━━━━━ DATA UNDER STUDY ━━━━━
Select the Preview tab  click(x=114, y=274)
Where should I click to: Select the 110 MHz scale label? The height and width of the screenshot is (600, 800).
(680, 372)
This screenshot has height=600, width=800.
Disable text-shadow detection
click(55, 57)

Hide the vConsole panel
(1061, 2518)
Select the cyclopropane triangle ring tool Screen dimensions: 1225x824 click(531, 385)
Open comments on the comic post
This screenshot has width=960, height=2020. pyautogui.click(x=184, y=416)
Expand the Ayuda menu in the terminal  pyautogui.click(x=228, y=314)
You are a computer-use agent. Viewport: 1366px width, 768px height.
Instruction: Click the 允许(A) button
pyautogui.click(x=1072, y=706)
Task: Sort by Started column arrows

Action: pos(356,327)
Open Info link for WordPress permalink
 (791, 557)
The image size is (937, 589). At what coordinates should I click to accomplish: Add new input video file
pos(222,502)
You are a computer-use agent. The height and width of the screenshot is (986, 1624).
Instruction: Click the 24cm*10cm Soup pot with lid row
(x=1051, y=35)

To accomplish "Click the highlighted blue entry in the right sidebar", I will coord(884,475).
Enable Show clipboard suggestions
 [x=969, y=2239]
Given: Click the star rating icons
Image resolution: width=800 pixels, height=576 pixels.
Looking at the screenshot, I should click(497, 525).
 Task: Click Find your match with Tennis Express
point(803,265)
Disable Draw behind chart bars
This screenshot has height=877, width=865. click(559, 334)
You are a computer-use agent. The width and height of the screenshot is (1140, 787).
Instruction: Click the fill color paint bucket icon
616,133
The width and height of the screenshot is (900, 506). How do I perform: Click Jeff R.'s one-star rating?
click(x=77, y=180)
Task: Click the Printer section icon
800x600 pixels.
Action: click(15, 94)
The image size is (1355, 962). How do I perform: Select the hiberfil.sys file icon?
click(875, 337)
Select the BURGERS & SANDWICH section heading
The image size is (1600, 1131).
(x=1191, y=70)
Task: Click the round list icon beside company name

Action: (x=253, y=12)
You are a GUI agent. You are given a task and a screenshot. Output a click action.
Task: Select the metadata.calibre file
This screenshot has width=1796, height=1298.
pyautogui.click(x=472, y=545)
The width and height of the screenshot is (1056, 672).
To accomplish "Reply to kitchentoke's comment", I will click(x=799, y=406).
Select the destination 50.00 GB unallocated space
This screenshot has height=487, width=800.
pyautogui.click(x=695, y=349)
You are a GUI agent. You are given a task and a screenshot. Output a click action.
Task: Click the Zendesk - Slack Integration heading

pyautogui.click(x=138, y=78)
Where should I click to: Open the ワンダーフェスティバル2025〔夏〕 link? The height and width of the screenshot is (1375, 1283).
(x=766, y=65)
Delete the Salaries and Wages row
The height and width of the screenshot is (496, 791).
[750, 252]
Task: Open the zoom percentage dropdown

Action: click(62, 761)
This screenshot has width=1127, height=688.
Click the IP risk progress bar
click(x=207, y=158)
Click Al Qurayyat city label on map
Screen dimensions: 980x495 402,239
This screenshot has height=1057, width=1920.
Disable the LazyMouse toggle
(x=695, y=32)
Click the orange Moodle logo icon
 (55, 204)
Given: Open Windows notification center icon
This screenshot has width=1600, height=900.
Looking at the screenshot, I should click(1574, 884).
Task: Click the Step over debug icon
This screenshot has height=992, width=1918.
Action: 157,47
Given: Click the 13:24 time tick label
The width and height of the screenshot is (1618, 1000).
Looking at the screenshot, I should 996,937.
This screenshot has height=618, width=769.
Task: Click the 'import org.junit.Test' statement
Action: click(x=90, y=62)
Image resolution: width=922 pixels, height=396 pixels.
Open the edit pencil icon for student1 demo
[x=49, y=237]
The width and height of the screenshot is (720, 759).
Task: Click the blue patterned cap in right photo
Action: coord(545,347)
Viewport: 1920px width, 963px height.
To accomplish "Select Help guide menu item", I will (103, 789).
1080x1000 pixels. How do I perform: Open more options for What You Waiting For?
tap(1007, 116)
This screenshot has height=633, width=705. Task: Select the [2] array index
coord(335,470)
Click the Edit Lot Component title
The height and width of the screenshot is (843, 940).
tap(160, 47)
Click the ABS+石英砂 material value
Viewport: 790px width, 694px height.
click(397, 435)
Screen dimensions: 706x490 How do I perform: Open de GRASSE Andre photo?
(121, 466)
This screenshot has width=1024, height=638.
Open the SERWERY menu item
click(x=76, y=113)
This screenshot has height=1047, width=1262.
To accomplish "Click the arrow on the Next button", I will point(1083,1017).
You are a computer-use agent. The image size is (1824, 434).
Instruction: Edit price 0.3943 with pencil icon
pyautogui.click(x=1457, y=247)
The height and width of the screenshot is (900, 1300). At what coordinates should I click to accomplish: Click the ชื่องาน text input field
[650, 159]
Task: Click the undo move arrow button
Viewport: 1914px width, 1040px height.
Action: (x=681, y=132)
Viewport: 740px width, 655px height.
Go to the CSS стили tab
━━━━━
Only one stretch is wanted, so please give again exactly the lines from the start of the data through the line containing "You are a computer-use agent. Viewport: 1366px", both ends included.

RESULT OF THE TASK:
Select the Preview tab  click(x=114, y=274)
Where should I click to: Select the 110 MHz scale label? The height and width of the screenshot is (600, 800).
(680, 372)
This screenshot has height=600, width=800.
Disable text-shadow detection
click(55, 57)

Hide the vConsole panel
(1061, 2518)
Select the cyclopropane triangle ring tool Screen dimensions: 1225x824 click(531, 385)
Open comments on the comic post
This screenshot has width=960, height=2020. pyautogui.click(x=184, y=416)
Expand the Ayuda menu in the terminal  pyautogui.click(x=228, y=314)
You are a computer-use agent. Viewport: 1366px width, 768px height.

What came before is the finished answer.